Data rows:
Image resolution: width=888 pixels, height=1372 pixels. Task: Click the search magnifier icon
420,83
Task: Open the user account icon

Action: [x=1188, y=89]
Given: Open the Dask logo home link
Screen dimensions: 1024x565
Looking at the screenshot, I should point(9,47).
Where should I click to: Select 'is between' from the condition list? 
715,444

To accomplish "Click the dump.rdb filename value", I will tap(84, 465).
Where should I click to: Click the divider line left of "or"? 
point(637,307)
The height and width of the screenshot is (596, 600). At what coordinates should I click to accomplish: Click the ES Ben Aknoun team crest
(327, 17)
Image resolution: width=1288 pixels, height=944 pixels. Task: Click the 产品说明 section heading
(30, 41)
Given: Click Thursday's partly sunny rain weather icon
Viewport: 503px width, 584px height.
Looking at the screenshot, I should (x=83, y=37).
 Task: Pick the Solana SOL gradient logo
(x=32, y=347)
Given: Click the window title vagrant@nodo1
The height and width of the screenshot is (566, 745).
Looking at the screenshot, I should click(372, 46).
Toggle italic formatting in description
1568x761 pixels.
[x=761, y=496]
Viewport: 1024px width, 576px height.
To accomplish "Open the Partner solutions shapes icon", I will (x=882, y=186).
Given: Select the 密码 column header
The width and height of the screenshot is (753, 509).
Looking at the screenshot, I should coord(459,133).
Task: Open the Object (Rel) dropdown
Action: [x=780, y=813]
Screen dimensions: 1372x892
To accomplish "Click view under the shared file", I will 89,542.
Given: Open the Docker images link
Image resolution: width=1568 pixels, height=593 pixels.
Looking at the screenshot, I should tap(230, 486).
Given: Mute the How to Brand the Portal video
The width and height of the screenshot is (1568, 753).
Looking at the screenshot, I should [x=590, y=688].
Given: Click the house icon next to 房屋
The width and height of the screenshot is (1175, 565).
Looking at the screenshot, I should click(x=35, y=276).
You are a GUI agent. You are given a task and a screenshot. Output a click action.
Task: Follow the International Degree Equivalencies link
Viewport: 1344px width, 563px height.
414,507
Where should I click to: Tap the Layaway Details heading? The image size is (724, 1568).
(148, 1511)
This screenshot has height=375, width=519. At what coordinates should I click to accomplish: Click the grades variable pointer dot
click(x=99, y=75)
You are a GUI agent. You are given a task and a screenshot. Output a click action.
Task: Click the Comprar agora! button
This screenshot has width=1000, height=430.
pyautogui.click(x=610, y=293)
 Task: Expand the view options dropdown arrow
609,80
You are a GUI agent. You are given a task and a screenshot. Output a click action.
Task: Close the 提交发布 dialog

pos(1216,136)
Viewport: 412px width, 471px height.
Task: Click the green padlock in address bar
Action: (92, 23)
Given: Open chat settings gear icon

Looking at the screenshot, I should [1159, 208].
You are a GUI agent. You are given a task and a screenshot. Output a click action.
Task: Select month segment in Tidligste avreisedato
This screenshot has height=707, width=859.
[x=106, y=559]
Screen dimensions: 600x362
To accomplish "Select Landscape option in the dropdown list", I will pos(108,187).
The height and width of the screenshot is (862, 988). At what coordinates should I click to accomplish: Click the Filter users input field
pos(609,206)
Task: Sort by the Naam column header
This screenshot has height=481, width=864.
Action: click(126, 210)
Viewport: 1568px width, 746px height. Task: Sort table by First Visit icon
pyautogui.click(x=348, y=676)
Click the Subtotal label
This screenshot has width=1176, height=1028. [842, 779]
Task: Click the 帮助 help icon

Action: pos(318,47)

WHAT YOU WILL DO: Gather every line from the rows above that contains the word "heading", copying each line in full.

RESULT:
Image resolution: width=1288 pixels, height=944 pixels. Task: Click the 产品说明 section heading
Where should I click to: Tap the Layaway Details heading? The image size is (724, 1568).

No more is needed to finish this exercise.